+++ ENTRIES SUPPLIED
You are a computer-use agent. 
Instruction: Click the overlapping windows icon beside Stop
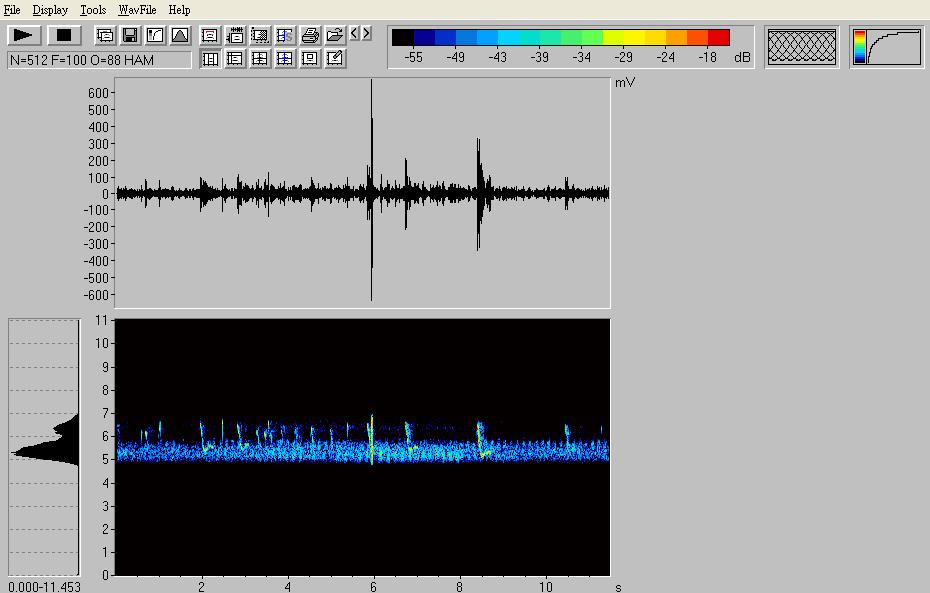coord(105,35)

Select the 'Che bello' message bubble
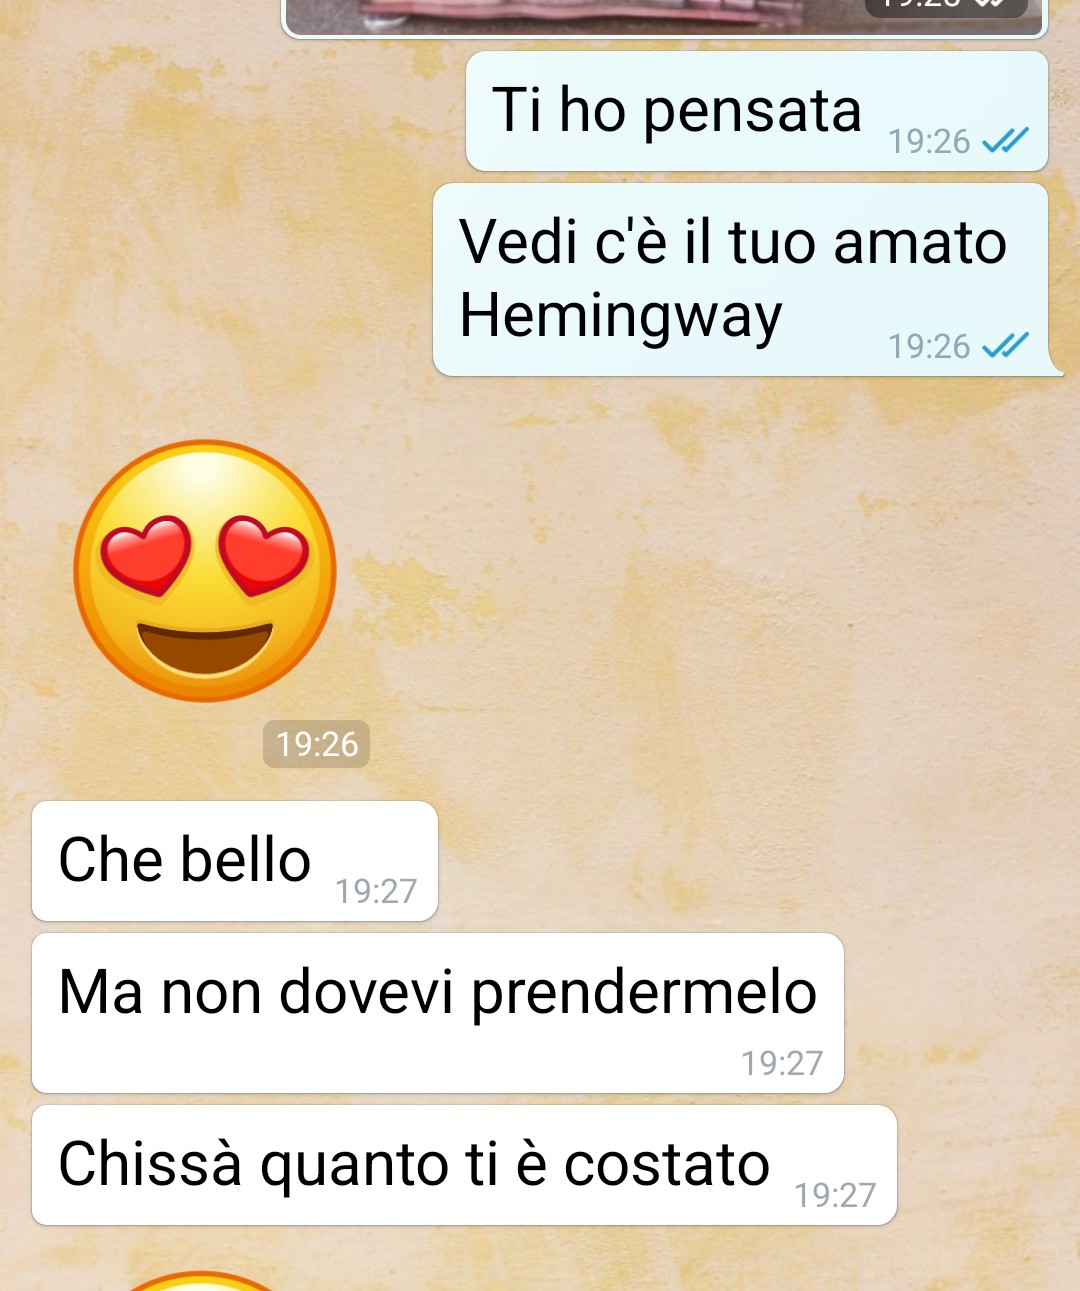click(x=235, y=861)
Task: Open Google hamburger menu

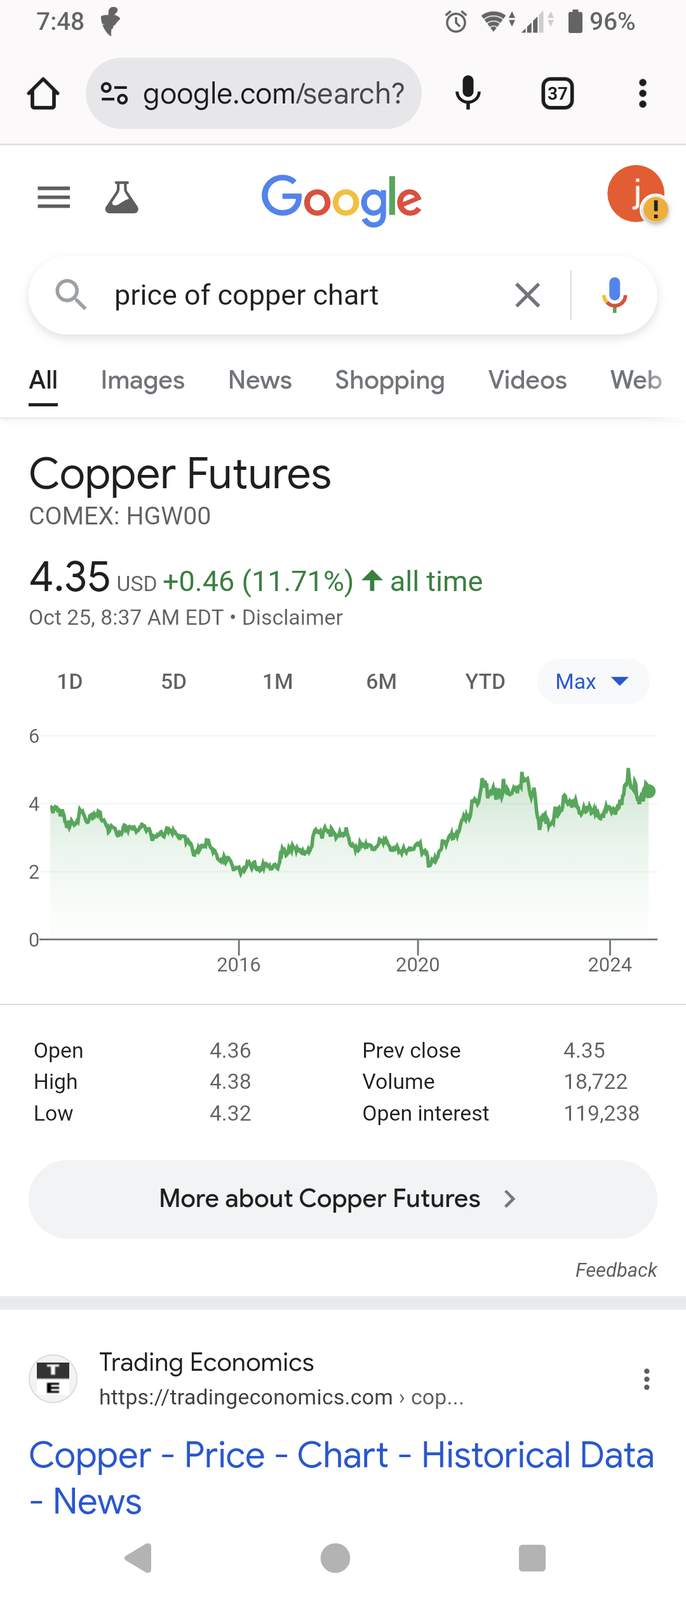Action: (x=54, y=197)
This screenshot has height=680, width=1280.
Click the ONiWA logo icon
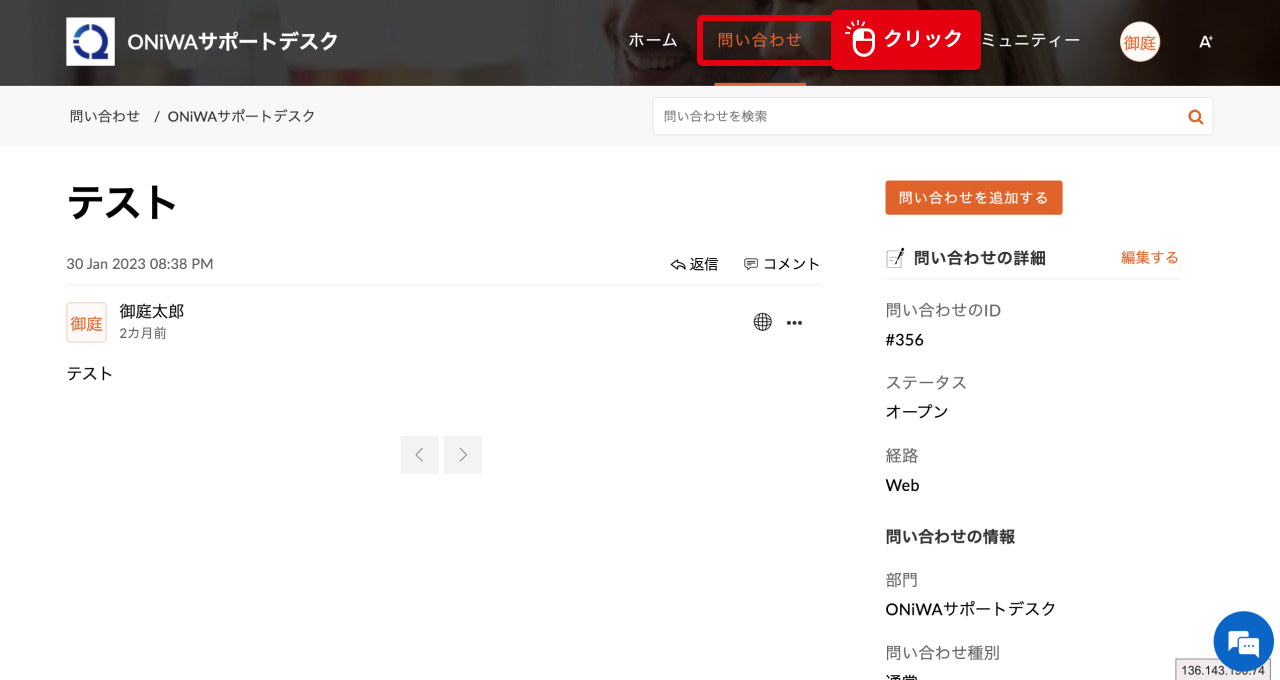pyautogui.click(x=90, y=42)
++++++
EXERCISE: Only the lines from the first line of the entries through the line containing "This screenshot has height=680, width=1280." should be output, exactly as they are, without pictures.

ANSWER SECTION:
You are a computer-use agent. 
Instruction: Click the overlapping windows icon beside Stop
coord(105,35)

Select the 'Che bello' message bubble
click(x=235, y=861)
Task: Open Google hamburger menu

Action: (x=54, y=197)
This screenshot has height=680, width=1280.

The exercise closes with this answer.